Stored data entries
════

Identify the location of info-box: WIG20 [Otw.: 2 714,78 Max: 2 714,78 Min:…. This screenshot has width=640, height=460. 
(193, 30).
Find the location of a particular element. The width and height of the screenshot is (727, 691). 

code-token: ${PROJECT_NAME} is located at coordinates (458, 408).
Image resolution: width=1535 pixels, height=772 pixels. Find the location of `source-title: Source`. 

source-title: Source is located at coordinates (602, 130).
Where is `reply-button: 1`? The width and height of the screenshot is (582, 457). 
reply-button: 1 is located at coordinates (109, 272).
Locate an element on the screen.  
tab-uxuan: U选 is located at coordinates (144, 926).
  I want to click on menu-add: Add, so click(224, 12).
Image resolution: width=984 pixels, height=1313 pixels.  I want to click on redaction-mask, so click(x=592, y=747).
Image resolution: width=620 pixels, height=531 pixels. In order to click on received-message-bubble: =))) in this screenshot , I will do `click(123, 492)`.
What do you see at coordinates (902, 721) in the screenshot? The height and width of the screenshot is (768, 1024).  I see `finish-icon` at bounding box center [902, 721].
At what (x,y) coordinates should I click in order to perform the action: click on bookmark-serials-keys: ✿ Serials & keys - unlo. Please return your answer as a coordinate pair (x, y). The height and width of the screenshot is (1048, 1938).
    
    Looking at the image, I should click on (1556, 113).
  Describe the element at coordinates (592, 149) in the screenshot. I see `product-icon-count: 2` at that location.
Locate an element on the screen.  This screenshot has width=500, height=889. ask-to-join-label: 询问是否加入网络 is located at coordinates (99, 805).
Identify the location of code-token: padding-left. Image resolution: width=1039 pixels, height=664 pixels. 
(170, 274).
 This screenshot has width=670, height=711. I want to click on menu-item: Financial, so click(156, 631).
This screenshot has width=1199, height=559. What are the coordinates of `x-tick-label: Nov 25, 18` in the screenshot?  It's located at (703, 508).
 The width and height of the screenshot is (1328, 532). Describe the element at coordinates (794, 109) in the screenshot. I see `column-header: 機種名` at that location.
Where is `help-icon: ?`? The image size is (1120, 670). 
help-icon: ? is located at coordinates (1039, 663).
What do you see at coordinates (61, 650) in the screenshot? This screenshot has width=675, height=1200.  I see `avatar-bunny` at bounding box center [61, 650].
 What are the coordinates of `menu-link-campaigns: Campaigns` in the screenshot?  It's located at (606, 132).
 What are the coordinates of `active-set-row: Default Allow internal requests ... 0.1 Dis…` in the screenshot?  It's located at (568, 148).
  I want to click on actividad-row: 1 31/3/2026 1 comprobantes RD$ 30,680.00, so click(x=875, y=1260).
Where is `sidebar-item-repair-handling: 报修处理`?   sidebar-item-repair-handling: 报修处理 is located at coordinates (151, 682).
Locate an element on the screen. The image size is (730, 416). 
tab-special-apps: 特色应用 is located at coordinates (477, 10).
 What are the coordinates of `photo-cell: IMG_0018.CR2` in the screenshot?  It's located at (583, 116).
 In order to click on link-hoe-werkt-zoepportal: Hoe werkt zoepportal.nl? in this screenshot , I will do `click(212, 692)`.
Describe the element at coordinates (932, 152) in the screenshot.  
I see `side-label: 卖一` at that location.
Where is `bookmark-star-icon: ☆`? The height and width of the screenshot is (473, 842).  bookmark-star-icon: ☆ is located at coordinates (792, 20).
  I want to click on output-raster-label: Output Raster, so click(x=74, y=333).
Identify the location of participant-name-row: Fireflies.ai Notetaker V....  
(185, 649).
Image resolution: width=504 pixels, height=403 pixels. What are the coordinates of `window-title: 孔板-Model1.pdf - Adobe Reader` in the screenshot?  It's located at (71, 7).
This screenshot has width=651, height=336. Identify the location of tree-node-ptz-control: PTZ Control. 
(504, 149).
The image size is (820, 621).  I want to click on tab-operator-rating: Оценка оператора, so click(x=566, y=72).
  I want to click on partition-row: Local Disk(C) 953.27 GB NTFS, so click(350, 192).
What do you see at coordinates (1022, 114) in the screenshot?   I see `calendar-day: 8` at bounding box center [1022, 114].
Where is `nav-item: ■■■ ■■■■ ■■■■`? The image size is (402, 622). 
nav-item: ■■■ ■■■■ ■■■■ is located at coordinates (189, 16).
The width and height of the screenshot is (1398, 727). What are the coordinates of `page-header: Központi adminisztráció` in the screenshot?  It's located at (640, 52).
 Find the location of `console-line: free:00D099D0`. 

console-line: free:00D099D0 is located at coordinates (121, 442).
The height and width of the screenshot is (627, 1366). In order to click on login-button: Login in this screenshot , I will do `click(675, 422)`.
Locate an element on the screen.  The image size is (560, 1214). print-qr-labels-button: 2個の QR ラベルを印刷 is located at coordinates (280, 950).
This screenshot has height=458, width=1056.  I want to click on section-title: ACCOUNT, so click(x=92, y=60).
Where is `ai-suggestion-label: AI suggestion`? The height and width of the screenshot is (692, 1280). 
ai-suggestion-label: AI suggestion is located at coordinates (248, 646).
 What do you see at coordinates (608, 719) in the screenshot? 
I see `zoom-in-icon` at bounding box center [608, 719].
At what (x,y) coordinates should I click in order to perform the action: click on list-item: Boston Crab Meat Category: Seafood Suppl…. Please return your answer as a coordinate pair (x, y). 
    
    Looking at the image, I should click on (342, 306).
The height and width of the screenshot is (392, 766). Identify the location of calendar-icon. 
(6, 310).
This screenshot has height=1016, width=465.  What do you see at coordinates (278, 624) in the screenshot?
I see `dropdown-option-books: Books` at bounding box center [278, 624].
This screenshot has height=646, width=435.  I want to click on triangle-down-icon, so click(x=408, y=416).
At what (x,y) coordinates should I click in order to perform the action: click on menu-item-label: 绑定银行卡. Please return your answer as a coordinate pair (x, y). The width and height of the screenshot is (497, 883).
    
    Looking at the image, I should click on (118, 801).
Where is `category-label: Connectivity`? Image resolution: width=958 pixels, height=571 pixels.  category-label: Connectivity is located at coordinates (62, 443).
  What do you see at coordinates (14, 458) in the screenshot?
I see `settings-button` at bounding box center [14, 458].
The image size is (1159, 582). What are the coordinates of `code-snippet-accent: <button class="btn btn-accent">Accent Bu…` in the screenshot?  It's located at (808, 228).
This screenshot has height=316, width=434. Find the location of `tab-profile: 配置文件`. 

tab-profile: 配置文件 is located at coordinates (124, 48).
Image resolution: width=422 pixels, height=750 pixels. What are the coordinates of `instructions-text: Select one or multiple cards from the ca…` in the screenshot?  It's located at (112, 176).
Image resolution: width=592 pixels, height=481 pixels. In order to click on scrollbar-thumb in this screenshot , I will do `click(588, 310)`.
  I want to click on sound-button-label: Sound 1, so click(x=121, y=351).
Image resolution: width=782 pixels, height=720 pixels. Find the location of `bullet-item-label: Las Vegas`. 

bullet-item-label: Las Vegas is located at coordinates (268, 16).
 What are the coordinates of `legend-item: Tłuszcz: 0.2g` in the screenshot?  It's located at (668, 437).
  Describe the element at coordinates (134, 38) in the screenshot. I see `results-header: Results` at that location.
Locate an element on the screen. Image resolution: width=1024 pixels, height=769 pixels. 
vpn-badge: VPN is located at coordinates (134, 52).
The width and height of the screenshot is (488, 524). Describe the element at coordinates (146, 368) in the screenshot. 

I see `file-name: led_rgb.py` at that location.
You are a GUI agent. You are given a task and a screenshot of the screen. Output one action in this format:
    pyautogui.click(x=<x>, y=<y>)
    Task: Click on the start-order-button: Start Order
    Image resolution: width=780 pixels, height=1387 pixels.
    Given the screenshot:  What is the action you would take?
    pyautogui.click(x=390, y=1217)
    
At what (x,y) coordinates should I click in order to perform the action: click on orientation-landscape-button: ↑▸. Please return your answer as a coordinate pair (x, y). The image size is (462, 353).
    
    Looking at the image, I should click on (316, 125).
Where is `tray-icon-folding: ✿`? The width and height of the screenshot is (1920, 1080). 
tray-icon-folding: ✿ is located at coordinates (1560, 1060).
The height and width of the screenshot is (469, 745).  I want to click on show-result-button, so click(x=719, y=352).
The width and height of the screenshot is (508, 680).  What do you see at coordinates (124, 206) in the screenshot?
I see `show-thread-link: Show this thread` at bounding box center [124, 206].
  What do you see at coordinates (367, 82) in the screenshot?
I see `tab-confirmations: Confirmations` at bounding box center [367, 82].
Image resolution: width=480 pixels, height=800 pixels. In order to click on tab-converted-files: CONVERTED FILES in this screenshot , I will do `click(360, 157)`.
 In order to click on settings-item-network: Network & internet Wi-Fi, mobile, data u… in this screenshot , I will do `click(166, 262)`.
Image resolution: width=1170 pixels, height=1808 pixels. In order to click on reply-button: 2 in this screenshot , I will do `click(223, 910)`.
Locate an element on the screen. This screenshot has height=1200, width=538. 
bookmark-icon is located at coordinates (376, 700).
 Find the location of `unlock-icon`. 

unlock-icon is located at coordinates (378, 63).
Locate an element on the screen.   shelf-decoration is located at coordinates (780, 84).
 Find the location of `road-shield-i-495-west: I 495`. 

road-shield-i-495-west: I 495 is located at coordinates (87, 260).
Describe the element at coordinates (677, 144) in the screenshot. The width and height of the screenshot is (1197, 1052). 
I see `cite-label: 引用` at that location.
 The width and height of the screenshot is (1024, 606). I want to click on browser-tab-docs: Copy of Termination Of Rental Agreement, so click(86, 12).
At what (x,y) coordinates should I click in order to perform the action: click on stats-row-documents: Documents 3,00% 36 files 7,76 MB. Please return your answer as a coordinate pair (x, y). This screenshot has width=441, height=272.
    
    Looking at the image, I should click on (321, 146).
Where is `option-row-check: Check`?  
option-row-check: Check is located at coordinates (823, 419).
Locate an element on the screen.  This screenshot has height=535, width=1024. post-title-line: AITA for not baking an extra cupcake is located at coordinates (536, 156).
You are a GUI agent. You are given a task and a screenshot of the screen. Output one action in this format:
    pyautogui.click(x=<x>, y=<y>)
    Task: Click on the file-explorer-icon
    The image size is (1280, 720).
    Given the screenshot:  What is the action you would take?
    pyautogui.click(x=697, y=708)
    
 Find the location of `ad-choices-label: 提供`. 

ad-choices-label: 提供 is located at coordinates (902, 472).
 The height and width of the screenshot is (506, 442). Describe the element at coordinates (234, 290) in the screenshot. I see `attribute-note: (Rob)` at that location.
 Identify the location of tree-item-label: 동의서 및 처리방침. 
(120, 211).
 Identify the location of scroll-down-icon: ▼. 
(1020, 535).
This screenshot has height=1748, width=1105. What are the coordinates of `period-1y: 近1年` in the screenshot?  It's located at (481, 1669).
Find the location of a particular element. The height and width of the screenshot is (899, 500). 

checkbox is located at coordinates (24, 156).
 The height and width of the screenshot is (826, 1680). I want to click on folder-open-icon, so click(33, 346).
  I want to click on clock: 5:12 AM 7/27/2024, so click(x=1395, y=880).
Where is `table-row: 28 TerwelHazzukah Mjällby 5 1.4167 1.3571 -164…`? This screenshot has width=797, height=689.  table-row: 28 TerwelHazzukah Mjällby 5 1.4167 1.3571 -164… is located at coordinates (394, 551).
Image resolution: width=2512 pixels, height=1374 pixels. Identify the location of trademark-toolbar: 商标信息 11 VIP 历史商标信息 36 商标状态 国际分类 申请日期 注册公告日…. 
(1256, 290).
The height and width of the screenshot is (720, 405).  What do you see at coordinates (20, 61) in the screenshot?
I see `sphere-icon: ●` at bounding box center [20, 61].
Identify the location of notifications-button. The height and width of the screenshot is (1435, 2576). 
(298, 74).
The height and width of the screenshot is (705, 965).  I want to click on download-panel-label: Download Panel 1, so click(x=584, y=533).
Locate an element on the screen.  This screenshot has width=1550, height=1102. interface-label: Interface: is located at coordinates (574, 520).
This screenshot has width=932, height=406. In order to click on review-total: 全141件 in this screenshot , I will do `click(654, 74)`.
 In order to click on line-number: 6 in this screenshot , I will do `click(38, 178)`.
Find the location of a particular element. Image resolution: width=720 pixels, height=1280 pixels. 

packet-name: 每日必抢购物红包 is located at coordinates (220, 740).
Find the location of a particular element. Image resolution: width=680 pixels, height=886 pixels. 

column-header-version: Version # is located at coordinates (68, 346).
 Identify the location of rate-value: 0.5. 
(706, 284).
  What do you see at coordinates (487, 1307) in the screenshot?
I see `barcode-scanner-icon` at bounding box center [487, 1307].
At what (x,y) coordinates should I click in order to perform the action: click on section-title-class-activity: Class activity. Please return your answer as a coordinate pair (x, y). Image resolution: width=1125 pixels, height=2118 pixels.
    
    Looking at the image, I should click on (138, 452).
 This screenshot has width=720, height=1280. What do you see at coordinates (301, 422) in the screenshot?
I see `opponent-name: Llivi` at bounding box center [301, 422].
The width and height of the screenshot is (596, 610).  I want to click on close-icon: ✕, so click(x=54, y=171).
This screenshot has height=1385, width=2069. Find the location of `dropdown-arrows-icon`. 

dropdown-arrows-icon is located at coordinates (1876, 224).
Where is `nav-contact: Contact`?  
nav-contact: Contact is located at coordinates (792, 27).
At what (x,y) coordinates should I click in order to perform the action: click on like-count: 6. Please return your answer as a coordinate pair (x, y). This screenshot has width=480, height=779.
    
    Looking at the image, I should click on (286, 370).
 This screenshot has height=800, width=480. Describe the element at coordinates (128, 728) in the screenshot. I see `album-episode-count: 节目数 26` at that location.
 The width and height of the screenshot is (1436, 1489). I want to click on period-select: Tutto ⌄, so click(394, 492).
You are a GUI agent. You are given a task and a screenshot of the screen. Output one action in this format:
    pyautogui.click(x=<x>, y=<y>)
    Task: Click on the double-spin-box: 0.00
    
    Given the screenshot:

════

**Exercise objective**
Can you put the listing's lines into a Markdown table with the columns Row and Line, starting with the line that contains "Describe the element at coordinates (677, 144)" and going on through the line that contains "Looking at the image, I should click on (321, 146).", and leaving out any blank lines?

**Answer to this exercise**
| Row | Line |
|---|---|
| 1 | Describe the element at coordinates (677, 144) in the screenshot. The width and height of the screenshot is (1197, 1052).  |
| 2 | I see `cite-label: 引用` at that location. |
| 3 |  The width and height of the screenshot is (1024, 606). I want to click on browser-tab-docs: Copy of Termination Of Rental Agreement, so click(86, 12). |
| 4 | At what (x,y) coordinates should I click in order to perform the action: click on stats-row-documents: Documents 3,00% 36 files 7,76 MB. Please return your answer as a coordinate pair (x, y). This screenshot has width=441, height=272. |
| 5 |     Looking at the image, I should click on (321, 146). |